Awesome turtle! About how big is he now? Lets see more pics!


----------



## bobme (Feb 17, 2003)

you know, i see him every day, to me, he is not any larger. but with as large of a tank as he has, and as much as he eats, i am sure he is prb and inch or two larger.


----------



## KINGofKINGS (Jul 24, 2006)

Very cool indeed- I doubt Ill ever own a turtle, but if I did I would go for one of those guys for sure!!


----------



## bobme (Feb 17, 2003)

When i first saw him i was like ... hahah lame-o

Then the next week i came back and he was still there, and i watched him, and how he swam. I feel in love. So my gf and I bought him, and even though we cant play with him, he is the best, we sit back and watch him all the time, he dose the elvis dance when he is eating, and then some times just floats around in the middle of the tank like he is dead, then swims around like mad, He is the most fun - x100 times more then i can say in words. Many people come over and see him, and they just sit back and watch him. Hes great.

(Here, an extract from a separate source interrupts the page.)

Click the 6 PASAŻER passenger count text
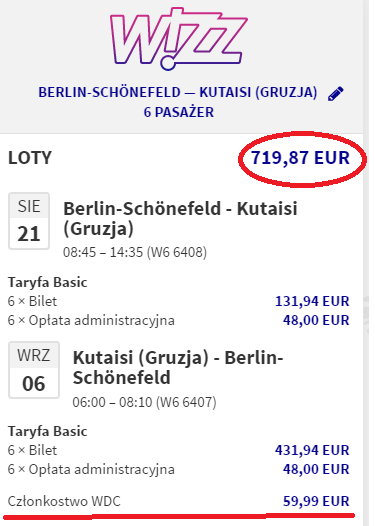This screenshot has height=526, width=375. (179, 112)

As i said, his name is pancakes and we plan on buying a female in May - when the new ones come in, and i am going to buy a female seince he is a male.

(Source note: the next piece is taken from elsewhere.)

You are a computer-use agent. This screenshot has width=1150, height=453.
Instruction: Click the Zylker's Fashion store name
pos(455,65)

Oh and her name will be Waffles then we can name the eggs french toast.


----------



## dark FrOsT (Sep 23, 2006)

awesome soft shell .. it looks really healthly


----------



## nswhite (Mar 23, 2005)

Cool soft shell.


----------



## bobme (Feb 17, 2003)




----------



## NeXuS (Aug 16, 2006)

cool


----------



## pcrose (Mar 9, 2003)

Pancakes is cute he looks kinda grumpy lol like the grinch but it is a good name for him I can't wait to get a house with a yard and such so I can get back into the more exotic animals.


----------



## bobme (Feb 17, 2003)

oh, hes not a grump. Ive got him trained he even know what his food box looks like


----------



## fury (Nov 30, 2003)

love the name..

oh yeah


----------



## JorgeRemigio (Mar 31, 2005)

Hi!








(nice)


----------